Des tests sont régulièrement effectués environ tous les 3 à 6 mois afin de surveiller l’évolution de votre cancer de la prostate, mais ceci peut varier en fonction de votre état.

  • Test de l’antigène prostatique spécifique (APS)
  • Examen physique, incluant un toucher rectal (TR)
  • Biopsie de la prostate
  • Scintigraphie osseuse, radiographie pulmonaire ou TDM, selon vos signes et les symptômes
  • IRM de la prostate (dans certains cas)

Un traitement si nécessaire

Si votre médecin constate que votre cancer progresse plus rapidement que prévu ou change de grade, il peut alors recommander un traitement actif (prostatectomie radicale, radiothérapie et/ou hormonothérapie).

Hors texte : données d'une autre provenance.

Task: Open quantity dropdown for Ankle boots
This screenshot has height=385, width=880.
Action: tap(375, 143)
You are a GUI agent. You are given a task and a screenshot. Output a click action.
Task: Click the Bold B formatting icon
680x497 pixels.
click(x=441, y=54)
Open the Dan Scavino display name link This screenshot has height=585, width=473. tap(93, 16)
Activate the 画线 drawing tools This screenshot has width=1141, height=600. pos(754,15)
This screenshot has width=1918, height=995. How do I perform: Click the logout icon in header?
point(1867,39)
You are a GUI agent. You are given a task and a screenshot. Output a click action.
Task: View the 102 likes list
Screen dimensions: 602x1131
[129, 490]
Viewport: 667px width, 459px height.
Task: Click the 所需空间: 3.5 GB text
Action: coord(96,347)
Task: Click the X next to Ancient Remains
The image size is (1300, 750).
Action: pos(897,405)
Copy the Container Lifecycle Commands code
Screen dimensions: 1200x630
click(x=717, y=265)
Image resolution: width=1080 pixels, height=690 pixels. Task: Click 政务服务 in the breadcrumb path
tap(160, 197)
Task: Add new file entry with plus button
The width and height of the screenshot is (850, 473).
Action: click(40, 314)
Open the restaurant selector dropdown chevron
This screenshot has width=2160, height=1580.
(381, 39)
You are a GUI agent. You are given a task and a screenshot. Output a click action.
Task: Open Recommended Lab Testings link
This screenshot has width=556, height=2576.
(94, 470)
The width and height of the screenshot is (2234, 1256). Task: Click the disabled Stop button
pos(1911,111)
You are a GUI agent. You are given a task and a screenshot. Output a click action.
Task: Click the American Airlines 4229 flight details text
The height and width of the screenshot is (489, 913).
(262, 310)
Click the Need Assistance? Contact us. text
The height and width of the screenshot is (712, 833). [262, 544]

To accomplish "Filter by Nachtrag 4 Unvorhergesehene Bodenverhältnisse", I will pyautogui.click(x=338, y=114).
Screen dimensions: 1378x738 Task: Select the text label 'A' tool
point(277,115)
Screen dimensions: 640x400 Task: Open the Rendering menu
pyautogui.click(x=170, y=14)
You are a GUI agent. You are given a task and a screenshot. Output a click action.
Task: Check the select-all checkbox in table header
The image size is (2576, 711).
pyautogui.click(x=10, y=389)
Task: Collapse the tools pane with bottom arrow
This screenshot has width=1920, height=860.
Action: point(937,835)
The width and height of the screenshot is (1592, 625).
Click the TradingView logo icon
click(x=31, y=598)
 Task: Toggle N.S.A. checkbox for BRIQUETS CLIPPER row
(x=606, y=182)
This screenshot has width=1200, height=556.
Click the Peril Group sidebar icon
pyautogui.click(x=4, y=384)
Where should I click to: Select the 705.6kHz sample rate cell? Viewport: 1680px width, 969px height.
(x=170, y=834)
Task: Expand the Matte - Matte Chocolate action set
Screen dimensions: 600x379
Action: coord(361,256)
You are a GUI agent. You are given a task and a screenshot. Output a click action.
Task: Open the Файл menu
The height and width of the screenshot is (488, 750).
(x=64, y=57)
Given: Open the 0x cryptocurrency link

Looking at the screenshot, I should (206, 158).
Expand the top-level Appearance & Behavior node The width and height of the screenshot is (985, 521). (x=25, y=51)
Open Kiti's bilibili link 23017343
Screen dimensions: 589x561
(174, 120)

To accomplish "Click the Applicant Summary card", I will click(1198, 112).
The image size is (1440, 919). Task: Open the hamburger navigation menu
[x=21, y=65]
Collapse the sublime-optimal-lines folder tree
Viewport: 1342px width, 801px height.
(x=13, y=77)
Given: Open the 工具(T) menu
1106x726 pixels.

Environ 25 % à 30 % des hommes sous surveillance active finissent par être traités du fait de signes de progression du cancer.

Ce que vous pouvez ressentir

Il est naturel de s’inquiéter de la probabilité que la croissance et la propagation de votre cancer puissent être plus rapides que prévu. Certains hommes peuvent trouver trop stressant de faire l’objet d’une surveillance active sans recevoir de traitement actif. Dans un tel cas, l’administration immédiate d’un traitement pourrait être une meilleure option. Si cela vous préoccupe, parlez-en à votre médecin.

Ce que vous pouvez faire

valeur personnelle et surveillance active cancer prostate

Faites le point sur vos valeurs

La plupart des hommes qui ont un cancer de la prostate à faible risque ont le temps de réfléchir à leur choix. Les conseils qui suivent pourraient vous aider à prendre une décision.

Abordez les questions suivantes avec votre conjointe ou partenaire :

  • Est-ce que je veux me débarrasser de mon cancer, même au risque d’éprouver des problèmes sexuels ou urinaires?
  • Quels effets secondaires me dérangeraient le plus?
  • Est-ce que je serai satisfait de la surveillance active si je suis inquiet et si je dois voir le médecin plus souvent?

Faites le point sur vos antécédents médicaux

Informez votre équipe de soins en oncologie de tous vos antécédents médicaux personnels et familiaux.

  • Demandez si votre âge et votre état de santé général peuvent nuire au traitement.
  • Vérifiez si vous présentez un problème de santé qui pourrait accroître les risques associés au traitement. Par exemple, des maladies comme le diabète, des maladies cardiaques ou intestinales peuvent aggraver les risques de problèmes sexuels, urinaires ou digestifs.

Renseignez-vous

Renseignez-vous sur tous vos choix de traitement

Demandez à chaque médecin spécialiste les avantages et les inconvénients de chaque option de traitement. Certains médecins ne suggèrent que l’option qu’ils connaissent le mieux. Typiquement,

  • le radio-oncologue peut vous parler de la surveillance active et de la radiothérapie;
  • l’urologue peut discuter de la surveillance active et de l’option chirurgicale.

Discutez de vos choix avec ces médecins et avec votre médecin de famille.